If you are using Apache HTTPd, you have two options.
Lets say you have copied your front-end and back-end directories as follows:
Back-end (assumed Laravel 5.x) under /var/www/yourappname/api/
Front-end under /var/www/yourappname/frontend/
You can access your app using app.yourdomain.com. (I normally prefer www.yourdomain.com to be a separate server / Apache instance for security and performance reasons).
1. Two sub-domains
Have two sub-domains pointing to same IP address, say app.yourdomain.com for front-end, and api.yourdomain.com for Laravel back-end. Create two virtual hosts in your Apache configuration and document root as follows
For api.yourdomain.com
/var/www/yourappname/api/public
For app.yourdomain.com
/var/www/yourappname/frontend/
Your back-end base URL to be included in front-end app will be api.yourdomain.com/
Advantage: if you wish to split your front-end and back-end on two different Apache instances or separate servers in future, you can do it easily. Also, front-end is static content and hence could be served using other low cost options like S3 based sites.
Caveat: You will have to take care of CORS (https://developer.mozilla.org/en-US/docs/Web/HTTP/CORS) issue.
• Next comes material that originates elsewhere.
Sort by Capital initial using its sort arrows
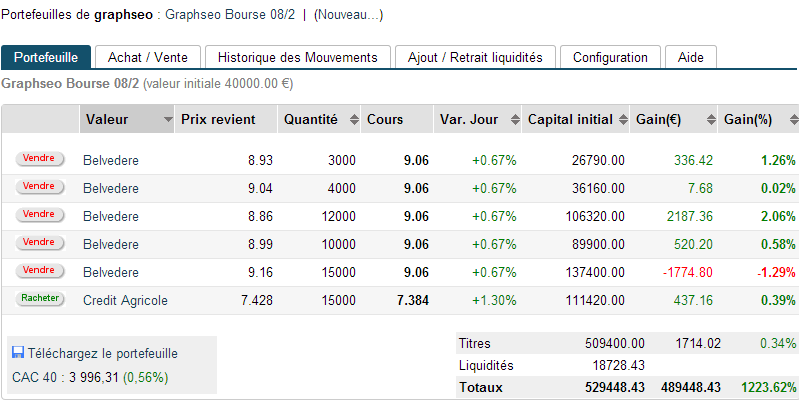799x401 pixels. click(622, 120)
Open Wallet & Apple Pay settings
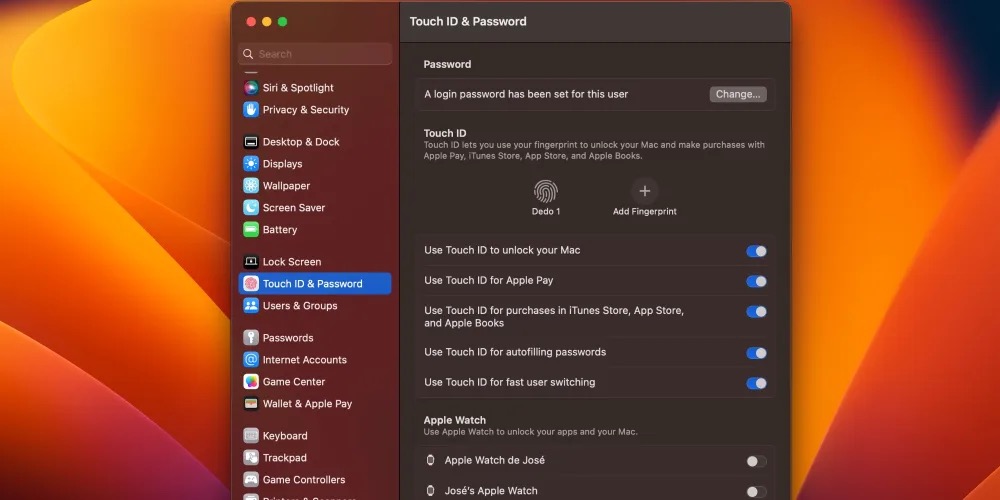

Also, you will need two SSL certificates or multi-domain certificate or wild-card SSL certificate.
I prefer this option and I have used this in one of my setup considering future load.
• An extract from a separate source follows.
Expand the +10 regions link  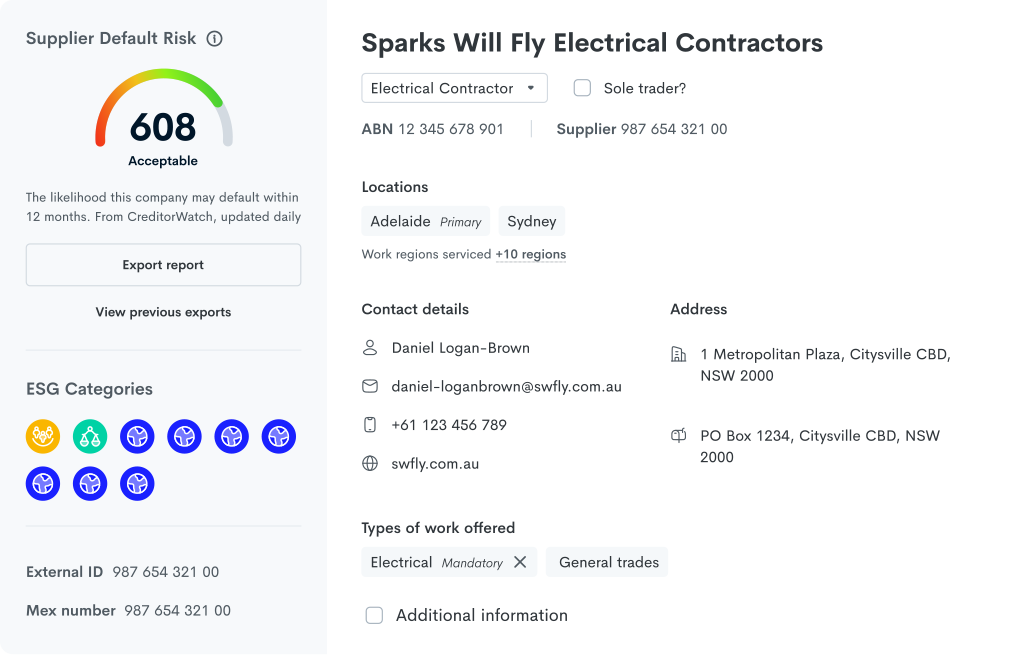(x=531, y=255)

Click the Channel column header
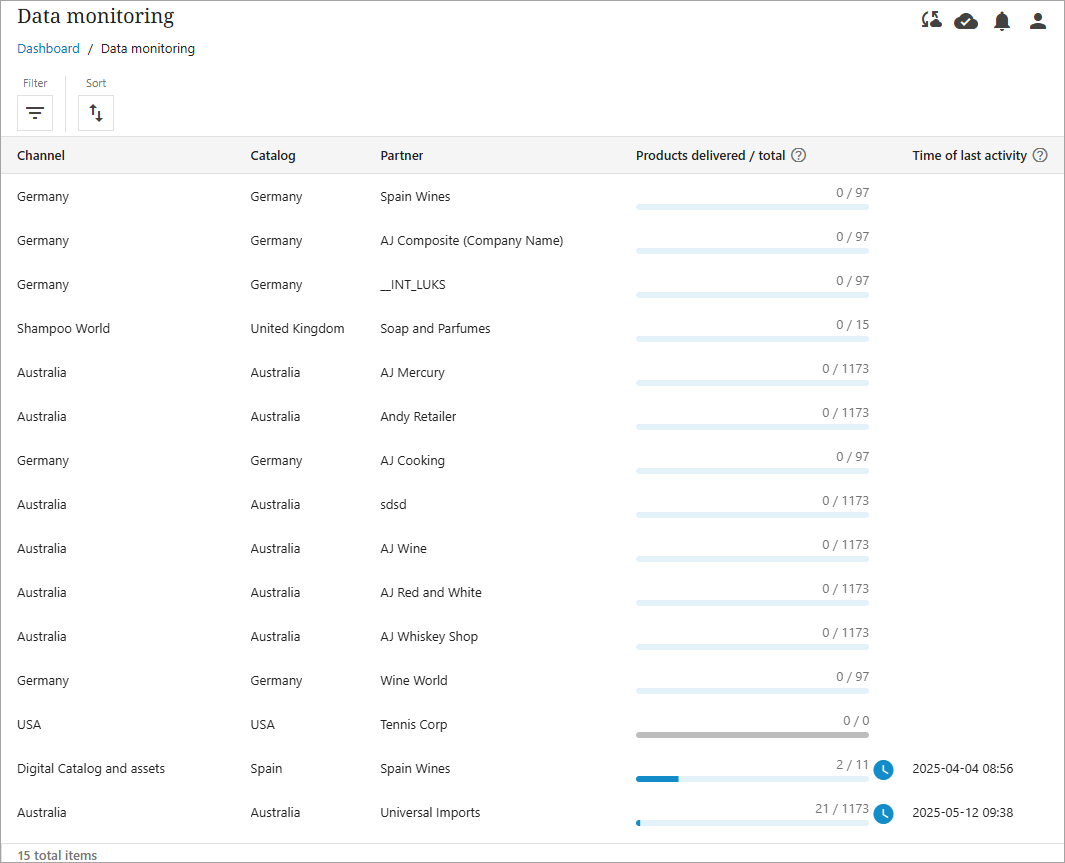pos(41,155)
2. Single Domain and Alias
Set Document Root as
/var/www/yourappname/frontend
Add Alias as follows (http://httpd.apache.org/docs/2.4/mod/mod_alias.html#alias)
Alias "/api/" "/var/www/yourappname/api/public/
Your back-end base URL to be included in front-end app will be app.yourdomain.com/api/
(I have not yet verified this on my setup)
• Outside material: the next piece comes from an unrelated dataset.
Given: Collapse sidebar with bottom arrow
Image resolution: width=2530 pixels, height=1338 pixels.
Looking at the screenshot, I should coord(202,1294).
Advantage: You have single domain, and need single SSL certificate.
Caveat: All hits will be on same Apache service and hence difficult to segregate load of compute intensive API requests and static content.
Note: In either case, I have pointed to "public" directory of Laravel framework, to avoid exposing configuration and other directories of Laravel to outside world.